As razões para George Bush não sair do Iraque ou, pelo menos, afastar-se do front da guerra , como quer o Congresso americano, não são legítimas.

Elas resultam, por um lado,de uma tática que outros governantes, especialmente ditadores, já usaram, que consiste em não fazer concessão alguma que possa demonstrar fraqueza – o que é, por sinal, a antítese do comportamento democrático que se espera de qualquer político.

O argumento ontem utilizado pelo presidente, de que “os críticos da guerra deveriam deixar o general (David) Petraeus dizer se nossa estratégia está dando certo” é, por sua vez, falso, porque trata a opinião dos militares como se fosse um “absoluto” e não estivesse sujeita a todos os “relativismos” decorrentes do cargo político que eles ocupam.

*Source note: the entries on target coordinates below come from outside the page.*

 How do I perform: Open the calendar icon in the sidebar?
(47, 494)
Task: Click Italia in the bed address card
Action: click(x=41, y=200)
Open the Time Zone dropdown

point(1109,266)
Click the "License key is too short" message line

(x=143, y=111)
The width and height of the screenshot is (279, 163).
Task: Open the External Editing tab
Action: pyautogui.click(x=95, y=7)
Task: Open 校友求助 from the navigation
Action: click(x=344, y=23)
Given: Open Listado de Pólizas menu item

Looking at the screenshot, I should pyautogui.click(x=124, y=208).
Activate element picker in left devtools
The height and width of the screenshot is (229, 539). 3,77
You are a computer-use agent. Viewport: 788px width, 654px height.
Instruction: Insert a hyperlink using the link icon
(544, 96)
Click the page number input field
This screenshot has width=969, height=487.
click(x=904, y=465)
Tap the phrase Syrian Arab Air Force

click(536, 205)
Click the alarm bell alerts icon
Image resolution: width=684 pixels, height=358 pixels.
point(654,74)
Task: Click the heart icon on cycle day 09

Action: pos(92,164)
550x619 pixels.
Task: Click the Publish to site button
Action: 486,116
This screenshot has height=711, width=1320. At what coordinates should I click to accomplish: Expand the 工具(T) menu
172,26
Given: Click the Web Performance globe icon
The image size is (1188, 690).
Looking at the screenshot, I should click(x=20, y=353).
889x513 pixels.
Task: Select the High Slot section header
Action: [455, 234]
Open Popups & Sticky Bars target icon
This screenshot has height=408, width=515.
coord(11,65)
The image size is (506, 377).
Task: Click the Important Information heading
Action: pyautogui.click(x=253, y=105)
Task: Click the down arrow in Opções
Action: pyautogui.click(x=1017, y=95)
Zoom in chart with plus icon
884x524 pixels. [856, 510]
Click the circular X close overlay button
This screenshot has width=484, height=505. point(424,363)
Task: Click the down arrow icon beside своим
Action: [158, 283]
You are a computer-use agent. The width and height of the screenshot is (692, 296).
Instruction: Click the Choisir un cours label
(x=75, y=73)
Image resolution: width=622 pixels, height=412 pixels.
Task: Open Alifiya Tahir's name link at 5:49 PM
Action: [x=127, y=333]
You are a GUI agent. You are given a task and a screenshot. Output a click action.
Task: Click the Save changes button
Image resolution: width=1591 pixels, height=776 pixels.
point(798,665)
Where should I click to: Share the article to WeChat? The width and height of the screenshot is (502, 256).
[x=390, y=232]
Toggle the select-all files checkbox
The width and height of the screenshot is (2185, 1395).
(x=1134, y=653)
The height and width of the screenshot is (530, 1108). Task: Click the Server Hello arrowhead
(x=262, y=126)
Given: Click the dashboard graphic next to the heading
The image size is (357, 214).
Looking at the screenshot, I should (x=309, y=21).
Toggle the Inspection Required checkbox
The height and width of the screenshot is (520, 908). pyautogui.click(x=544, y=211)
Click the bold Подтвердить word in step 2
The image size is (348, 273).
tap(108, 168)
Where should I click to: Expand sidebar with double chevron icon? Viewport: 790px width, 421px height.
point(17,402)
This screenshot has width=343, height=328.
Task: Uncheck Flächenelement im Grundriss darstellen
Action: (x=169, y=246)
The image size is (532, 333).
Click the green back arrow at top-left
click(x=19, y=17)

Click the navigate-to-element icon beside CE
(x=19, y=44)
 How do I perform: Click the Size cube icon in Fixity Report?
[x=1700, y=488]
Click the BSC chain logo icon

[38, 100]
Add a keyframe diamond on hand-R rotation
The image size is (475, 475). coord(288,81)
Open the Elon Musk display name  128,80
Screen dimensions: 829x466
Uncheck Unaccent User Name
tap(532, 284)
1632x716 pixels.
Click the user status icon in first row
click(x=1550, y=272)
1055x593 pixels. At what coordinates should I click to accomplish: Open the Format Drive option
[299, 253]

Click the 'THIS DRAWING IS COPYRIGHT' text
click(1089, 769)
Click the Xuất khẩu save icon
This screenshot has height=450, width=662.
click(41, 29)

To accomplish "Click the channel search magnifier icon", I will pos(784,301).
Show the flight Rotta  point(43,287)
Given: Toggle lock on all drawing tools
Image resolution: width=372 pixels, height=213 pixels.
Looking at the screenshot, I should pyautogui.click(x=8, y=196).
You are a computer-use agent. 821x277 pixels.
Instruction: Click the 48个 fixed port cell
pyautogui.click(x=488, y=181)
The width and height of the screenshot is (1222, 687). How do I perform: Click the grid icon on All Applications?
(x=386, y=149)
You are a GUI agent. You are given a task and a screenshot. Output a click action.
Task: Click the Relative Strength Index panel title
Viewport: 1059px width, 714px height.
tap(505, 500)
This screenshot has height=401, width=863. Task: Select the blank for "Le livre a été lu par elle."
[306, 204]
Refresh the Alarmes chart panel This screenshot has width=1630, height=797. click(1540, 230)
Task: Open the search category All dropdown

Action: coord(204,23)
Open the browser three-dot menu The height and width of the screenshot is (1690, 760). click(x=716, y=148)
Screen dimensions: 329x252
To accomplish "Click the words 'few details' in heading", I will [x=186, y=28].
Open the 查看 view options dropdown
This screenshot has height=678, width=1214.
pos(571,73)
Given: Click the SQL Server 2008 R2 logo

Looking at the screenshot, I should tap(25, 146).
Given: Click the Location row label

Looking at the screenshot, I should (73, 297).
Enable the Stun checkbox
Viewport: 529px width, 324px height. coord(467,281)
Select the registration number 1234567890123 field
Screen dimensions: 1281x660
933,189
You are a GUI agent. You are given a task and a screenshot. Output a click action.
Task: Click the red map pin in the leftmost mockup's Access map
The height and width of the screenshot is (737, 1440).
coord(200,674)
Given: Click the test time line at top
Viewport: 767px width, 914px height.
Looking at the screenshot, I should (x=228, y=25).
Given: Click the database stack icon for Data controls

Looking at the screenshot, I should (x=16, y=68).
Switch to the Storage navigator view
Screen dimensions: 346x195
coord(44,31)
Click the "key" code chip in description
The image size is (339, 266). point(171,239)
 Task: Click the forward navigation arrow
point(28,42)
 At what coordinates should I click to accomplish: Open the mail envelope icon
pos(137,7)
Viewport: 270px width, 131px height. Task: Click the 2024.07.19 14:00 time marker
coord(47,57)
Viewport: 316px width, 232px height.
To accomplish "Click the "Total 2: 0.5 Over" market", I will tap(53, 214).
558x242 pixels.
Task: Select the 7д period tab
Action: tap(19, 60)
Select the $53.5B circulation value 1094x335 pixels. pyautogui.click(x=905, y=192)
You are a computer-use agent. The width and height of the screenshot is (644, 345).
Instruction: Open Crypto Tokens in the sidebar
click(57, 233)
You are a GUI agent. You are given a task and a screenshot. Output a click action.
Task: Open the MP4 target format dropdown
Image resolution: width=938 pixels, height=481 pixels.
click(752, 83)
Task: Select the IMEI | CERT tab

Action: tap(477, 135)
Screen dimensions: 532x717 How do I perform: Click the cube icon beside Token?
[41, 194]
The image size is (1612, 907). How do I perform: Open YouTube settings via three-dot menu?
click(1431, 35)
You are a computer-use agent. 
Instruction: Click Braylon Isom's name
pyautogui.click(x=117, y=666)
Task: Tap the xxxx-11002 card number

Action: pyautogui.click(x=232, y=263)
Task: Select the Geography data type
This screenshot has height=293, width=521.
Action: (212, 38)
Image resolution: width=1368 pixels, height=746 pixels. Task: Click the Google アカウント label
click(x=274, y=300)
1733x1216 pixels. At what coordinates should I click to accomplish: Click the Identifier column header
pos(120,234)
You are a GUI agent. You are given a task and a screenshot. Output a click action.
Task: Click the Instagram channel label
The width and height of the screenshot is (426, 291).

Por outro lado, a referência maledicente de Bush aos políticos “de Washington” que querem acabar com a guerra, além de pessoalmente desrespeitosa não invalida a falsidade da sua alegação pois é na capital dos EUA que se encontra o Congresso, instituição que caracteriza a vigência da democracia, que não deve ser desmoralizada.

O que parece estar em estudo, agora, na Casa Branca, segundo o jornalista Julian Borger, do The Guardian, em artigo traduzido no Estadão, é uma retirada para bases na região do Catar, no Bahrein e na Turquia o que encerraria, formalmente, a ocupação, mas conservaria a capacidade de intervir em certas circunstâncias.

Segundo o citado jornalista as “últimas boas opções dos EUA no Iraque evaporaram há muito tempo” – ou seja a hora de pular do bonde já teria passado – caracterizando-se um verdadeiro impasse, em que todas as soluções são ruins.

Acontece que o presidente George Bush, ao contrário do que às vezes se pensa, é muito esperto, e sempre soube, exatamente o que fez e tem um medo pessoal danado de ter que pagar pelos seus erros e crimes.

O problema, portanto, é pessoal: de modo que o único remédio pode ser o Congresso tentar o seu impeachment.